START MATERIAL SHOWN

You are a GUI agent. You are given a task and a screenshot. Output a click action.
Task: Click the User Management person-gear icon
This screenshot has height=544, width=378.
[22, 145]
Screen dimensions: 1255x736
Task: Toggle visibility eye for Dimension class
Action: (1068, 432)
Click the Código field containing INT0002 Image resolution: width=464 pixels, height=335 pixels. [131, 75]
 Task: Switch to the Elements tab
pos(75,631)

END MATERIAL SHOWN
START MATERIAL SHOWN

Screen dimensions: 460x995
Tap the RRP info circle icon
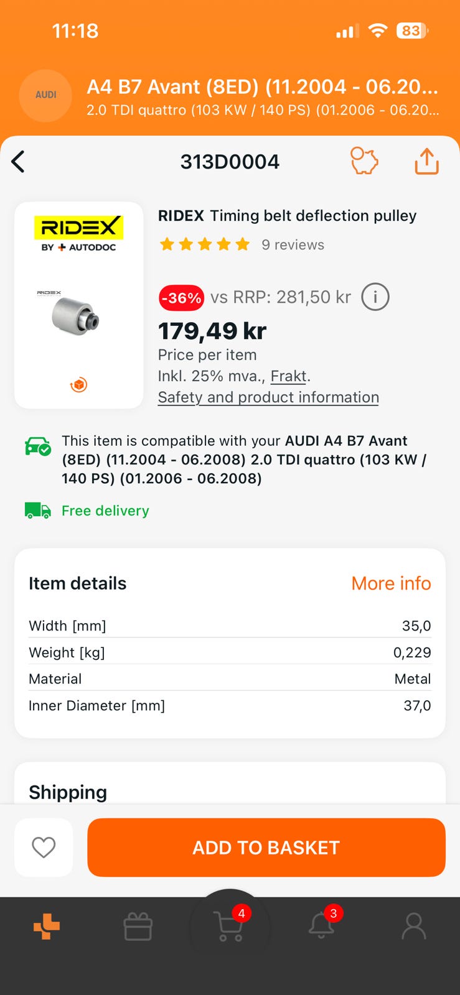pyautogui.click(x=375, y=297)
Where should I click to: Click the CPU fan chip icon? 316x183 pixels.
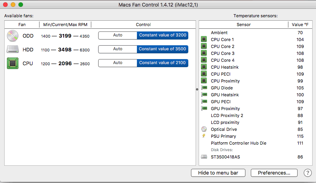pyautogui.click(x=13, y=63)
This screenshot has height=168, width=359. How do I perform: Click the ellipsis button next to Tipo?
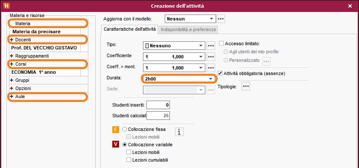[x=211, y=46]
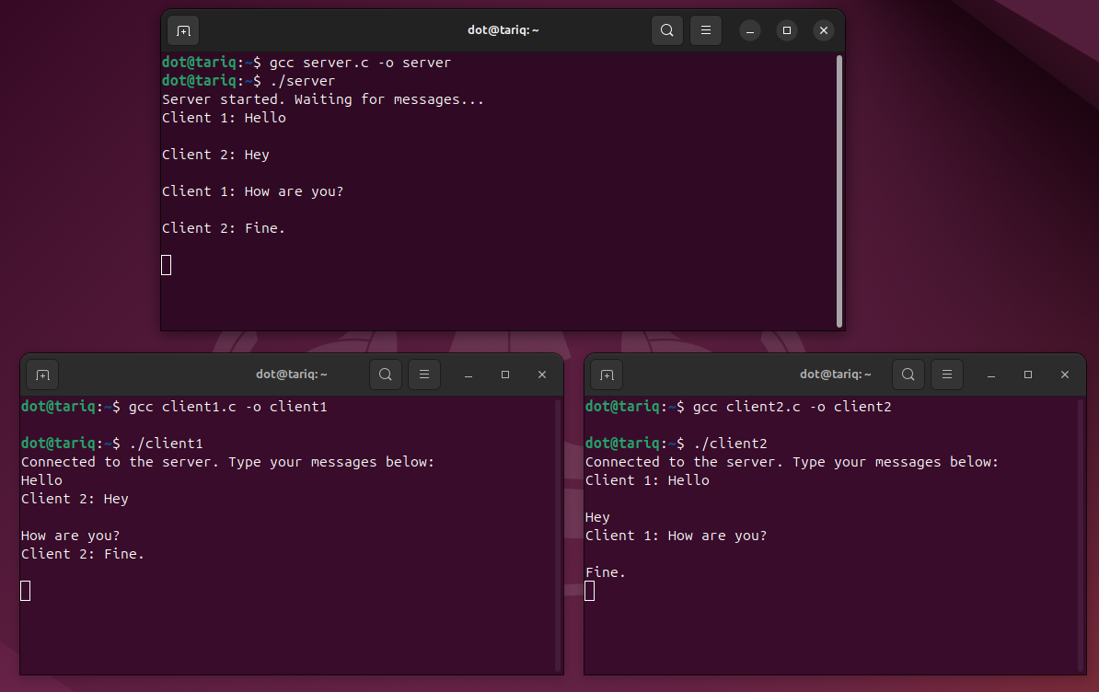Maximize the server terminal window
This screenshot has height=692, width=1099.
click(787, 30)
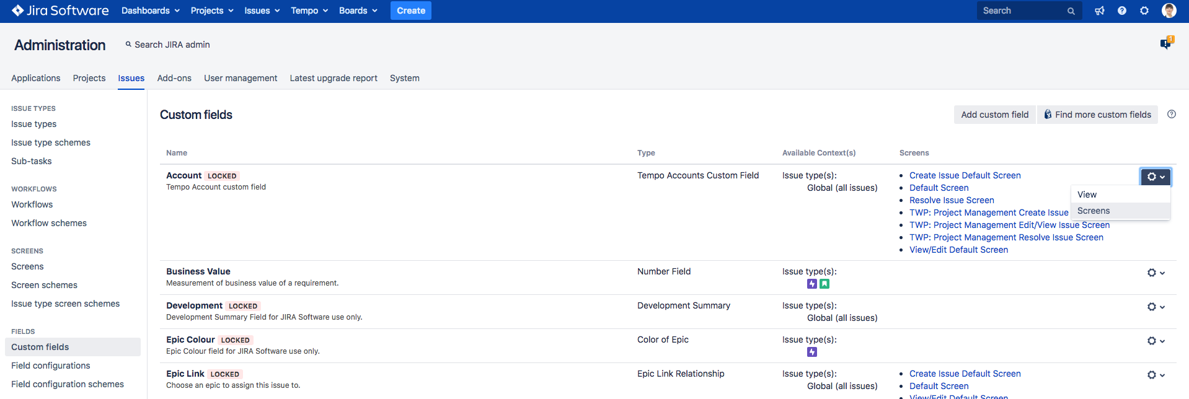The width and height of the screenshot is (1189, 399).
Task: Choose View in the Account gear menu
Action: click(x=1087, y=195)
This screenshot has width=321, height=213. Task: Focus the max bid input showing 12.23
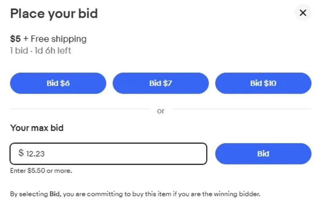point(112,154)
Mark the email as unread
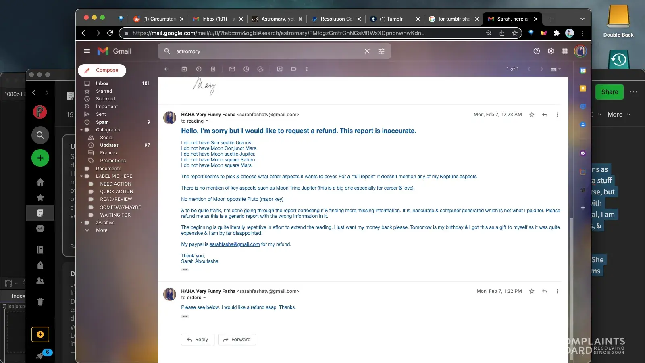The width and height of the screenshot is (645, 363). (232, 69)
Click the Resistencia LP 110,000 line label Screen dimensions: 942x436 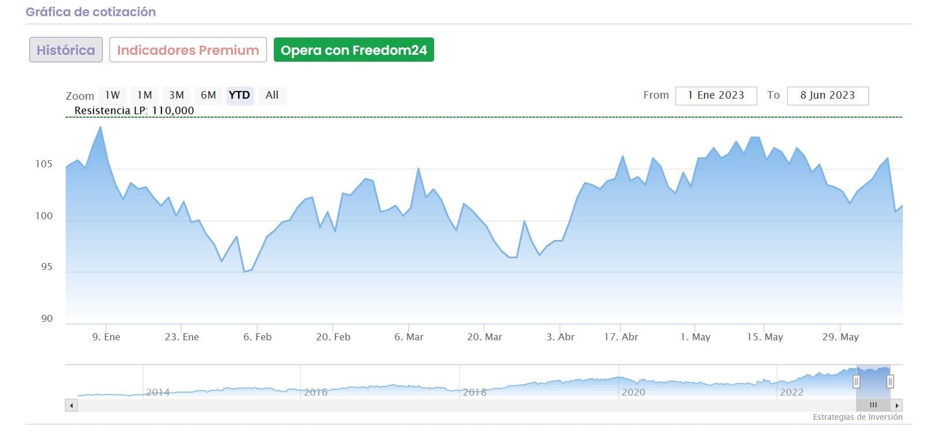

END MATERIAL SHOWN

▶ _ASSIGNED TASK_
Print exactly the lines above that run from the one with "Tap the RRP info circle icon" down to the one with "Click the Resistencia", and omit the pictures.

▶ _RESULT FOR THIS EXERCISE_
Tap the RRP info circle icon
pyautogui.click(x=375, y=297)
Where should I click to: Click the CPU fan chip icon? 316x183 pixels.
pyautogui.click(x=13, y=63)
This screenshot has height=168, width=359. How do I perform: Click the ellipsis button next to Tipo?
[x=211, y=46]
Maximize the server terminal window
This screenshot has height=692, width=1099.
click(787, 30)
The width and height of the screenshot is (1189, 399).
Task: Choose View in the Account gear menu
Action: click(x=1087, y=195)
This screenshot has width=321, height=213. Task: Focus the max bid input showing 12.23
point(112,154)
Mark the email as unread
The width and height of the screenshot is (645, 363). (232, 69)
Click the Resistencia LP 110,000 line label Screen dimensions: 942x436 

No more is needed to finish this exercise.